Fears of a double-dip recession are keeping suppliers from boosting output significantly to meet growing demand. Hoarding and speculation exacerbate the deficit.
The shortage of ICs and components is slowing production and raising costs at China factories. Delivery schedules to finished product companies have been pushed back six to 10 weeks, while quotes have increased by an average 10 percent. Some ICs have even become six times more expensive. The situation, however, is not likely to be resolved soon.
Uncertainty in the global economic climate is leading many suppliers in China and overseas to be cautious about expansion plans. Although demand has picked up, concern over the EU debt crisis has companies questioning the feasibility of bringing all lines back to production. Should the situation in the EU worsen and affect worldwide financial markets, orders will fall once again and manufacturers may find themselves in a far worse position than at the height of the downturn.
Back then, factories could not simply reduce output in line with declining demand. This is because IC production equipment needs the same amount of deionized water, highly purified gases and electricity regardless of whether it runs at full capacity or not. To be able to really save on costs, companies would have to close or sell their plants, which is what many suppliers did in late 2008.
Manufacturers did not expect global economies to rebound as fast as they did, however, and were not able to recover capacity quickly enough. Those that sold off assets have to invest in new equipment, a step that requires both time and significant funding. Machinery companies normally produce units only on request. This is because the technology advances quickly, rendering equipment outdated. It usually takes at least six months before new units can be delivered, sometimes even more than one year.
Suppliers that shuttered factories will have to recalibrate the machines. They also need to purchase chemicals and highly purified gases, which take several months to produce.

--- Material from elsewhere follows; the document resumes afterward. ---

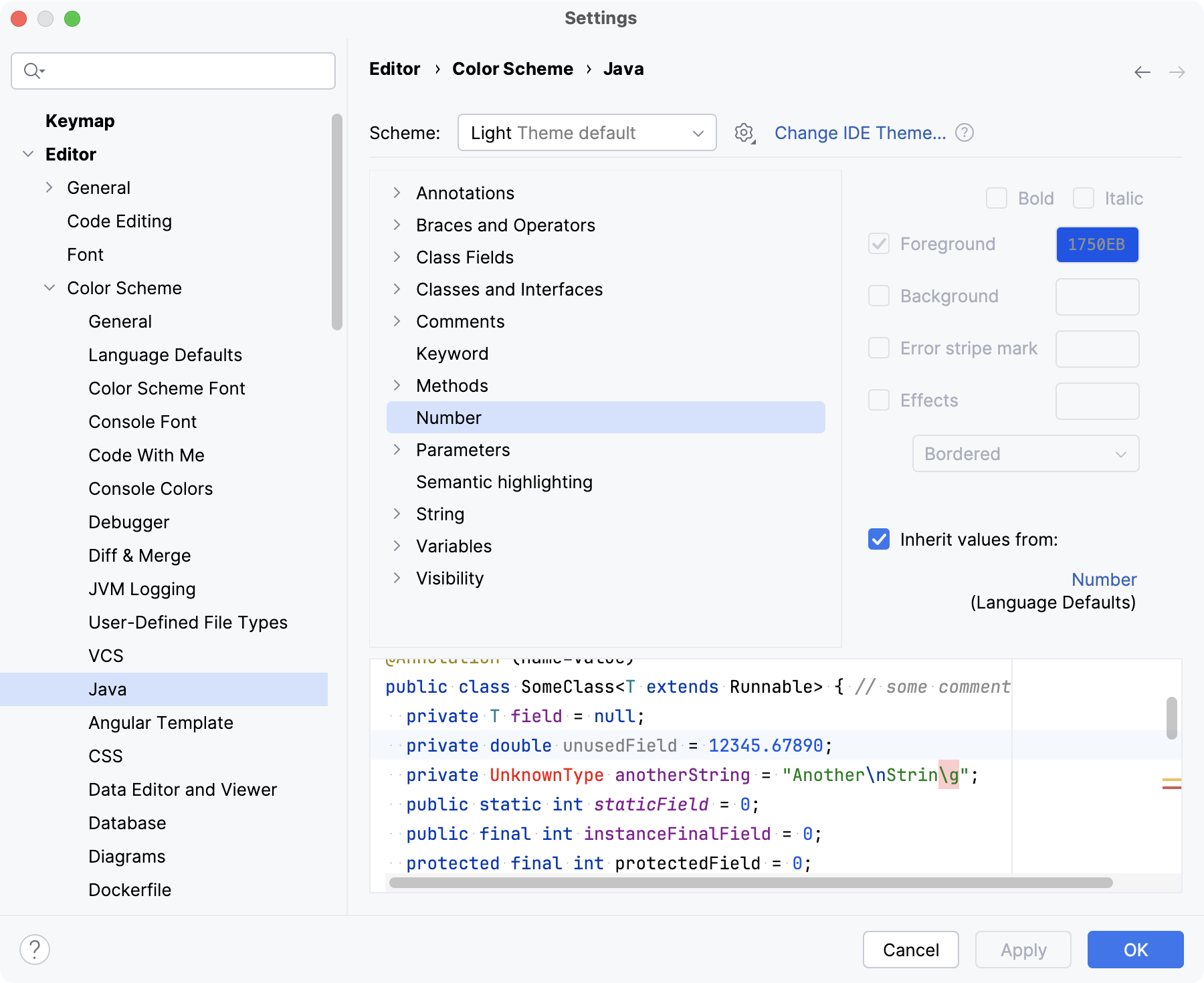
Task: Click Editor in the breadcrumb path
Action: (x=395, y=69)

The first signs of a shortage in ICs and components came about in H1 2009. The problem gained pace in the second half and escalated further in 2010. If factories remain unwilling to boost output significantly and soon, the deficit can extend through the rest of the year.
At present, suppliers are bringing into operation only a few production lines at a time, waiting until they enter the lean period to boost their IC stockpile in time for the buying season in 2011.